| ENTRIES SUPPLIED |
※

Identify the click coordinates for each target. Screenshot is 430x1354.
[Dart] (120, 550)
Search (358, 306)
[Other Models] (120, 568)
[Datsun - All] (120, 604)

※

| TRY IT |
An exact copy of every record is what the answer must contain.

| RESULT FOR THIS EXERCISE |
Identify the click coordinates for each target. Screenshot is 430x1354.
[Dart] (120, 550)
Search (358, 306)
[Other Models] (120, 568)
[Datsun - All] (120, 604)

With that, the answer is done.